A lot of time and energy is spent quantitatively analyzing the results of surveys. The survey may be based on metrics such as customer satisfaction, NPS, customer effort, or customer experience. This quantitative analysis may take on many dimensions of statistical methodology. However, the comments that are made associated with the individual scores are seldom included in the statistical quantitative analysis. There are several methodologies available for including the analysis of the comments (referred to as content analysis) with the numerical analysis. It can be a worthwhile endeavor to compare the results of the quantitative and content analyses.
A McKinsey study suggests that positive emotions correlate strongly with profits. The study indicated that after a positive customer experience more than 85% of the customers purchased more and after a negative experience more than 70% purchased less.
In this blog two different types of qualitative analyses are discussed; namely, descriptive measures of word usage and content analysis (which is also referred to as sentiment analysis).
Analysis of word usage includes grouping for individual words or word groups into categories. Words or word groups are usually grouped into three categories; namely, negative comments, positive comments or general comments.

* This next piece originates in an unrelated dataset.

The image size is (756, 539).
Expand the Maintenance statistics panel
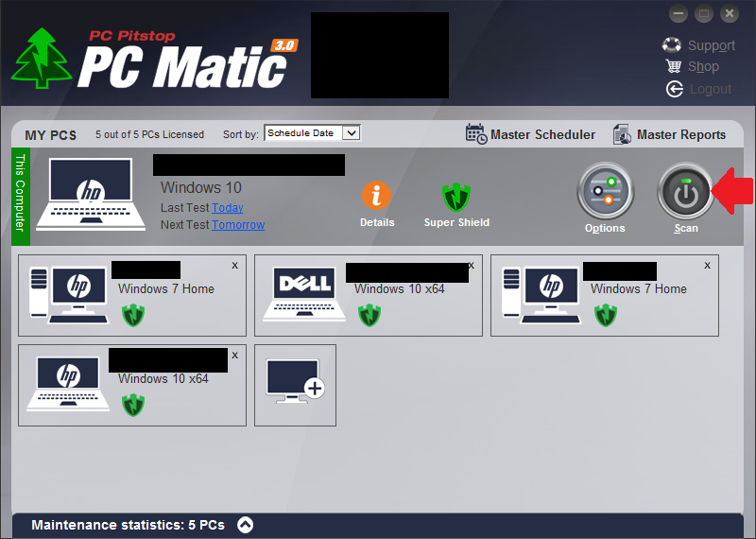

If the comment relates to a specific activity then those comments will be grouped by specific survey question(s). Within this grouping of word usage, descriptive measures provide a complementary presentation to the quantitative results. The descriptive measures are limited primarily to the number of comments associated with a specific question or questions on the survey.

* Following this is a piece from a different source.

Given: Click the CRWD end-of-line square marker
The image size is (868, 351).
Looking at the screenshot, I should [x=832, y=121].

The general hypothesis is that the descriptive measure of positive comments will be similar to that measured quantitatively. Obviously, the hypothesis is also extended to the negative remarks which should be reflected by the negative scores on the survey. This qualitative procedure does not interpret the intensity of any feelings implicit in the wording. In addition, the words will not pick up such subtleties as sarcasm or other emotions.
Content analysis (Sentiment analysis) is used to determine how customers feel with respect to a product or service. The primary purpose of sentiment analysis is to capture strong feelings that may be embedded in emotionally laden words. The two dimensions of sentiment analysis identify the feelings as being either positive or negative and the individual words or word phrases can be used to calibrate the magnitude of the sentiment.
Content analysis for product support is generally focused on the statistics associated with word usage (positive and negative). Typically the primary goal of content analysis is to validate the quantitative aspects of the survey metrics. Hence, the need for sentiment analysis is often limited. Only when word usage analysis indicates conflicting results with the quantitative analysis does sentiment analysis become a worthwhile addition to add to the perspective of the customers.
Too often surveys are conducted to understand the strengths and weaknesses of product support. The comments included with surveys are often reviewed individually but rarely analyzed in sufficient detail to provide verification of the quantitative measures taken.
The bottom line is that qualitative analysis is often overlooked when examining the relationship between customers and the products and services provided to them by the company. It may be time to reconsider what aspects of survey analysis should be included. It is likely that the best answer is both quantitative and qualitative analyses provide the greatest insight about the customers.
A note to remember is that feelings persist much longer than the score presented on the survey. An unkempt restroom at a restaurant can have a lasting effect on the customers that use it. It may be the only reason the customer never comes back. An emergency service provided beyond expectation may create a customer for life. Emotions are powerful.